How to add new parameter and generate parser for new code

[vzhirnov]

Hello, I have encountered issues in understanding how the parser generator works in the project.

---

Task:

• I need to add a new parameter called domain_id.
• My custom parameter domain_id is used in the ngx_modsecurity_module module and determines the value of the domain_id directive in the server context.

Example usage:

server { 
    server_name vts;
    domain_id 1150;  # <<<<<<=======
    listen 80;
    access_log off;
    location /status { vhost_traffic_status_display; vhost_traffic_status_display_format html; }
    location /stub-status {
        stub_status on;
    }
}

• I would like my code owasp-modsecurity/ModSecurity to be able to receive the domain_id parameter from ngx_modsecurity_module and use it in rules, as well as see the domain_id value in modsec json logs.
• I added code (briefly, just to show what exactly was done and at what stage I got stuck):
  1. m_variableDomainId(t, "DOMAIN_ID"),
  2. int msc_add_domain_id(Transaction *transaction, int domain_id);
  3. int Transaction::addDomainId(int domain_id) {
     this->m_domainId = domain_id;
     m_variableDomainId.set(std::to_string(this->m_domainId), m_variableOffset);
     return true;
     }

4. domain_id.h file
5. int msc_add_domain_id(Transaction *transaction, int domain_id);
6. Call of the msc_add_domain_id function in the ngx_modsecurity_module module.

---

Problem:
I don’t understand how to generate the code in such a way that the appropriate code appears in the necessary files. It seems that bison, lex, and yacc are needed for this.

Searching for a solution:
I searched for similar PRs, and this one has something similar to what I need:
owasp-modsecurity/ModSecurity@fa6e418

But I don't fully understand:

1. What code needs to be written before running the parser generator.
2. At what stage to run the parser (which code should be written before running the parser).
3. How exactly to run the parser correctly.

---

Could you please help me understand what the entire process of adding a new parameter looks like?

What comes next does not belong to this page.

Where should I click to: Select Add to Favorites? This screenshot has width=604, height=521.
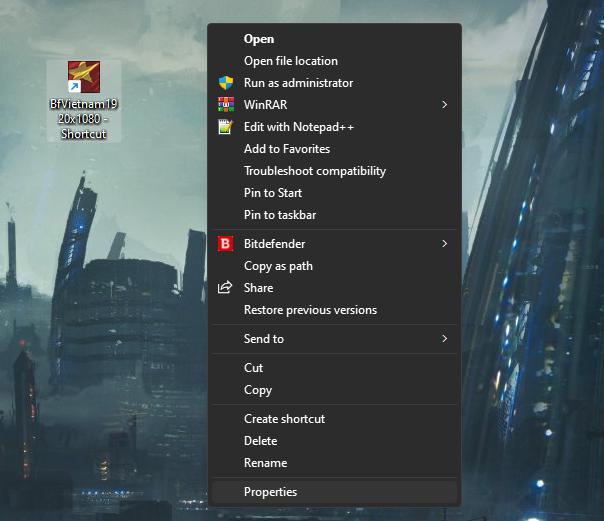(x=287, y=149)
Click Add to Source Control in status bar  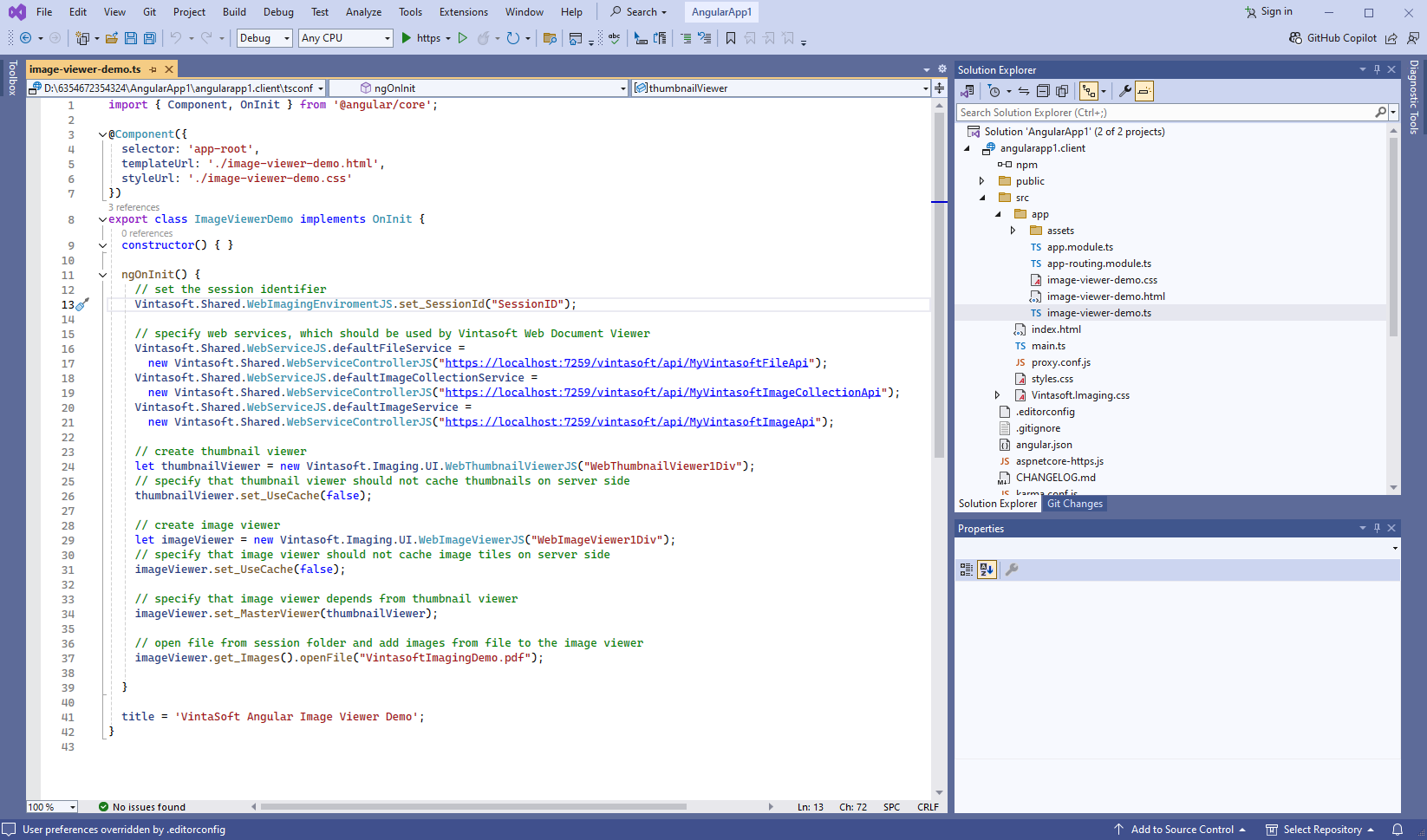tap(1181, 830)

For example, my domain_id.

If needed, and if it is relevant, I will later write a part of the documentation that describes the process of adding a new parameter, based on our dialogue, and make a PR.

[vzhirnov]

I figured it out. Sorry for bothering you.

[airween]

@vzhirnov,

no worries, feel free to ask here, we are happy to help. And sorry for the late reply.

Just to clarify: do you want to use this modification only for yourself, or you want to add it into repository?

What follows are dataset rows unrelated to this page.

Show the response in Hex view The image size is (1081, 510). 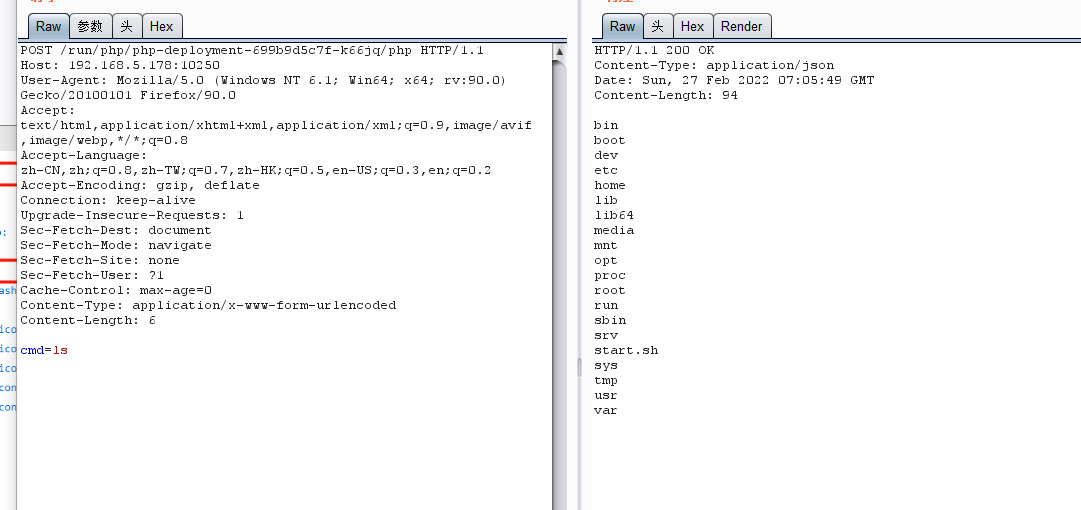[x=692, y=27]
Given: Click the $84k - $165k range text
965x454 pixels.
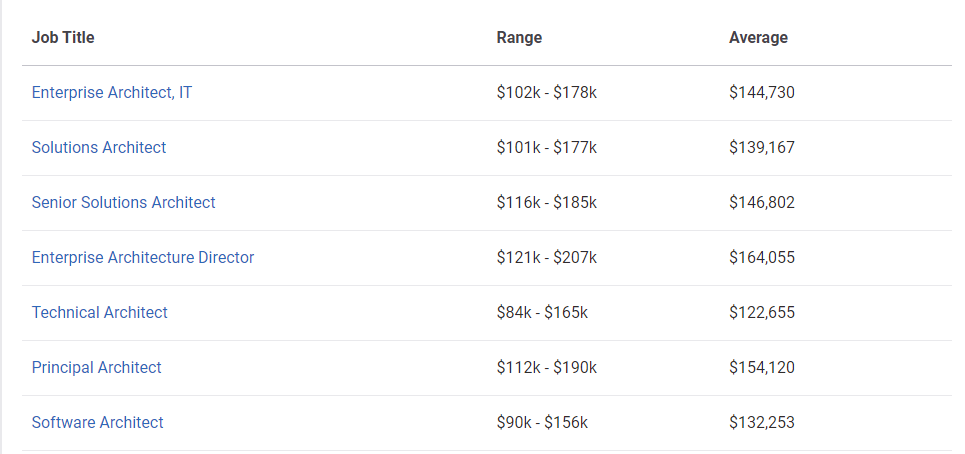Looking at the screenshot, I should point(542,313).
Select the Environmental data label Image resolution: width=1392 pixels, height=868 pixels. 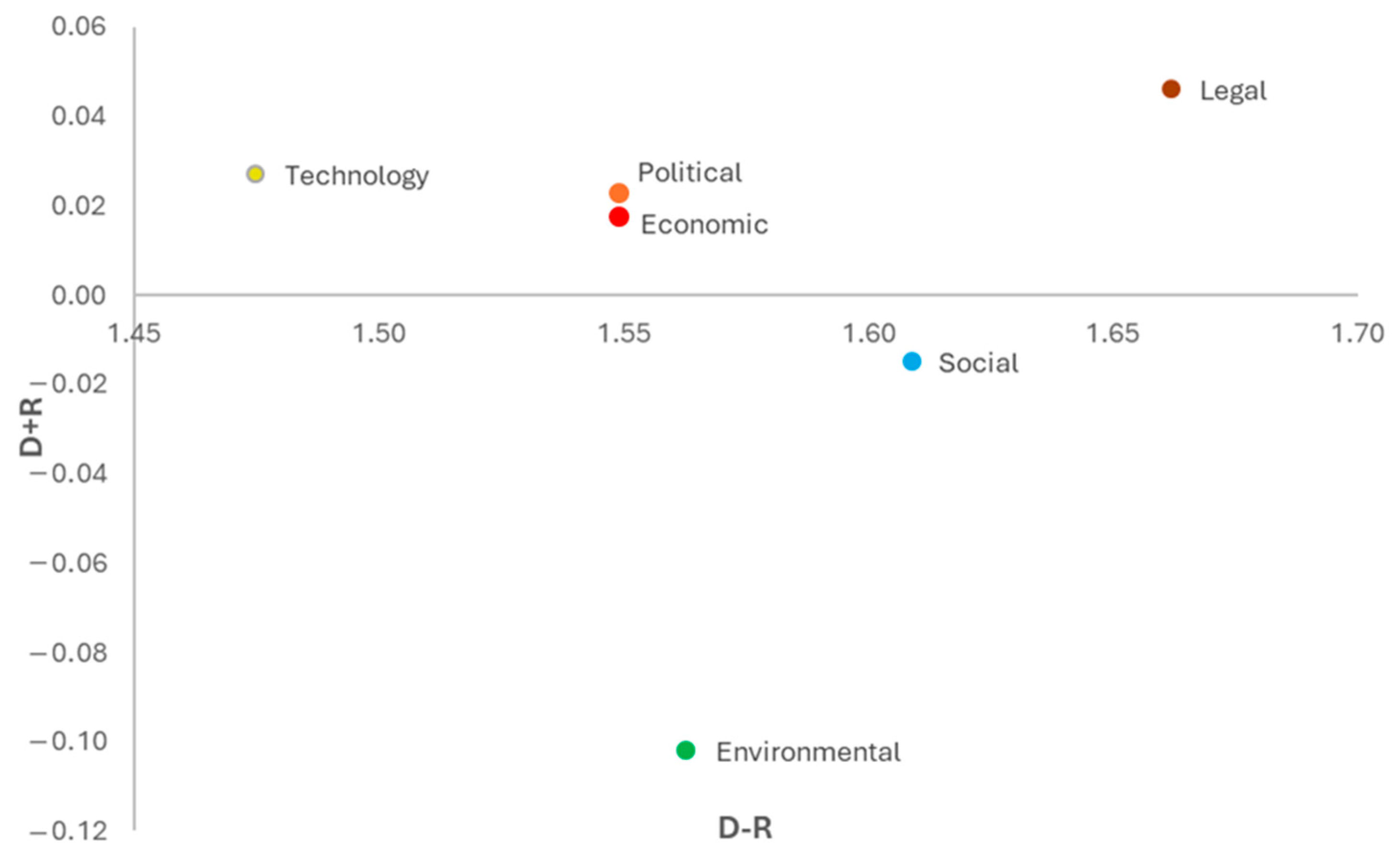(x=808, y=752)
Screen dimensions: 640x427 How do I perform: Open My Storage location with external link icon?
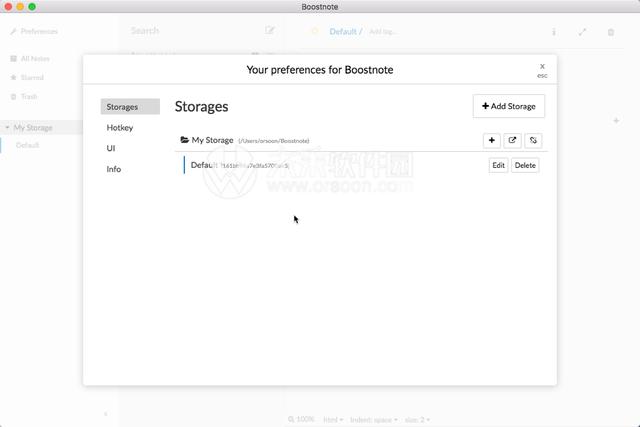512,140
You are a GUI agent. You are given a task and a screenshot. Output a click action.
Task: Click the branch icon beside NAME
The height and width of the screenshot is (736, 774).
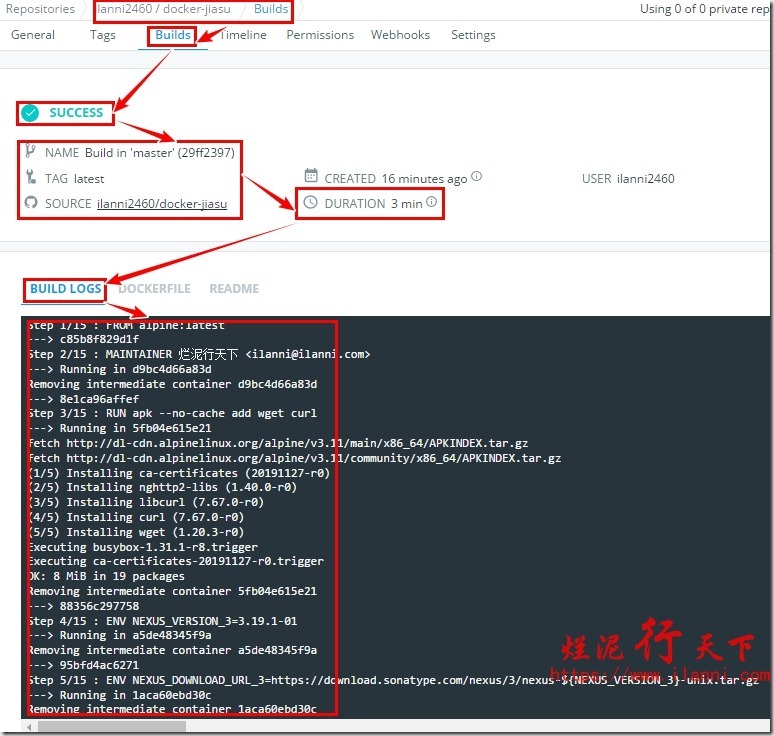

An other remark: why do you want to change/modify the library's parser? It seems you want to add a specific directive to the Nginx, not to the library.

And finally, may be that's not a solution what you are looking for, but you should take a look at SecWebAppId. That works out of box.

[vzhirnov]

hi @airween , thank you so much for your quick answer!

do you want to use this modification only for yourself , or you want to add it into repository?

I'd like to use this modification only by myself (to be clear, for our project). As far as I understand, there is no need to add DOMAIN_ID to github modsec project because the domain_id is the directive we only use in our nginx, with several modules, and ngx_http_modsecurity_module module as example. The main puprose is to identify vhost, and see it in modsec logs. Also it would be great to work with DOMAIN_ID as a variable (say, IF domain_id eq some_number THAN some_action).

So we need ngx_http_modsecurity_module to have the opportunity to work with domain_id although this directive is the ngx_http_core directive. We get it from http core module, and pass to msc_add_domain_id(Transaction *transaction, int domain_id) within ngx_http_modsecurity_module, after that we can see the corresponding domain_id in modsec logs, and can work with DOMAIN_ID as the variable.

why do you want to change/modify the library's parser

yes, we want to:

1. use domain_id value in modsec logs
2. use DOMAIN_ID as a variable for modsec rules.

may be that's not a solution what you are looking for, but you should take a look at SecWebAppId.

thanks, I didn't know about that. I will ask about our devops guys if we can use it (and also I have a hunch that we could use the setvar for our purposes.)